##### Study material #####
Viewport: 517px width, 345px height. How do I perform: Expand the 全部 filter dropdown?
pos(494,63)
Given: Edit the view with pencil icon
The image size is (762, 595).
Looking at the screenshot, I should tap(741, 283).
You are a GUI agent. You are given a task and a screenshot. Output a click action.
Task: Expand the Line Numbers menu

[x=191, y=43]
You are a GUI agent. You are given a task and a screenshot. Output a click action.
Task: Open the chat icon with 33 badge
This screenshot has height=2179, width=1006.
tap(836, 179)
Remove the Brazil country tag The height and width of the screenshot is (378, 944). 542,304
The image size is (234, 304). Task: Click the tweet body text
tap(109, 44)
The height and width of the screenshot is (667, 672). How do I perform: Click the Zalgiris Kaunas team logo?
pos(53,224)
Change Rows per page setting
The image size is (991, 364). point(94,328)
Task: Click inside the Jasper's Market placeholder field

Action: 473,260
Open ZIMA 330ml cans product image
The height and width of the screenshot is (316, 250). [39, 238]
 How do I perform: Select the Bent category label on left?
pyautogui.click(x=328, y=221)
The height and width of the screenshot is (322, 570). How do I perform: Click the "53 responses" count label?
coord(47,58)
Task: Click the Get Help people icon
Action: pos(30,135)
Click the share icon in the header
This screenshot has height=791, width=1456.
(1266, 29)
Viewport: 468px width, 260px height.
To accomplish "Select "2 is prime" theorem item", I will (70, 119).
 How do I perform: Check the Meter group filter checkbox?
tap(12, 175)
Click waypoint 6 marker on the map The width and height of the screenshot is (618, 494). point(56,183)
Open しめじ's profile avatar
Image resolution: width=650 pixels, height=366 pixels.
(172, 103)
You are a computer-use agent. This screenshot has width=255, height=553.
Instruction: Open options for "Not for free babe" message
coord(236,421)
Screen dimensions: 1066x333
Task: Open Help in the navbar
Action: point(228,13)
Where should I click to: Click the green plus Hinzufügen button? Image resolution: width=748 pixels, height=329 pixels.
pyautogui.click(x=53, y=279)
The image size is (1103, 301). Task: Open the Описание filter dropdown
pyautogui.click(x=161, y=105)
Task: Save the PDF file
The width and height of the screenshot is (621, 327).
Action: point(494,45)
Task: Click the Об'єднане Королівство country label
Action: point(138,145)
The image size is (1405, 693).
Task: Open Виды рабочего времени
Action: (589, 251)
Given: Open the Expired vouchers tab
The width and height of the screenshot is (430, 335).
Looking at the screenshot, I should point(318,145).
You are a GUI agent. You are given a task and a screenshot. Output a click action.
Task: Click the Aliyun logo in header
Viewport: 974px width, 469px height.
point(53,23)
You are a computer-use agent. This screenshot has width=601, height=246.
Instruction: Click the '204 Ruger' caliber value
#####
_What you have to do:_
Reproduce each entry precisely, so that nothing differs from the original.

_Task response:_
Viewport: 517px width, 345px height. How do I perform: Expand the 全部 filter dropdown?
pos(494,63)
Given: Edit the view with pencil icon
The image size is (762, 595).
Looking at the screenshot, I should tap(741, 283).
You are a GUI agent. You are given a task and a screenshot. Output a click action.
Task: Expand the Line Numbers menu

[x=191, y=43]
You are a GUI agent. You are given a task and a screenshot. Output a click action.
Task: Open the chat icon with 33 badge
This screenshot has height=2179, width=1006.
tap(836, 179)
Remove the Brazil country tag The height and width of the screenshot is (378, 944). 542,304
The image size is (234, 304). Task: Click the tweet body text
tap(109, 44)
The height and width of the screenshot is (667, 672). How do I perform: Click the Zalgiris Kaunas team logo?
pos(53,224)
Change Rows per page setting
The image size is (991, 364). point(94,328)
Task: Click inside the Jasper's Market placeholder field

Action: 473,260
Open ZIMA 330ml cans product image
The height and width of the screenshot is (316, 250). [39, 238]
 How do I perform: Select the Bent category label on left?
pyautogui.click(x=328, y=221)
The height and width of the screenshot is (322, 570). How do I perform: Click the "53 responses" count label?
coord(47,58)
Task: Click the Get Help people icon
Action: pos(30,135)
Click the share icon in the header
This screenshot has height=791, width=1456.
(1266, 29)
Viewport: 468px width, 260px height.
To accomplish "Select "2 is prime" theorem item", I will (70, 119).
 How do I perform: Check the Meter group filter checkbox?
tap(12, 175)
Click waypoint 6 marker on the map The width and height of the screenshot is (618, 494). point(56,183)
Open しめじ's profile avatar
Image resolution: width=650 pixels, height=366 pixels.
(172, 103)
You are a computer-use agent. This screenshot has width=255, height=553.
Instruction: Open options for "Not for free babe" message
coord(236,421)
Screen dimensions: 1066x333
Task: Open Help in the navbar
Action: point(228,13)
Where should I click to: Click the green plus Hinzufügen button? Image resolution: width=748 pixels, height=329 pixels.
pyautogui.click(x=53, y=279)
The image size is (1103, 301). Task: Open the Описание filter dropdown
pyautogui.click(x=161, y=105)
Task: Save the PDF file
The width and height of the screenshot is (621, 327).
Action: point(494,45)
Task: Click the Об'єднане Королівство country label
Action: point(138,145)
The image size is (1405, 693).
Task: Open Виды рабочего времени
Action: (589, 251)
Given: Open the Expired vouchers tab
The width and height of the screenshot is (430, 335).
Looking at the screenshot, I should point(318,145).
You are a GUI agent. You are given a task and a screenshot. Output a click action.
Task: Click the Aliyun logo in header
Viewport: 974px width, 469px height.
point(53,23)
You are a computer-use agent. This screenshot has width=601, height=246.
Instruction: Click the '204 Ruger' caliber value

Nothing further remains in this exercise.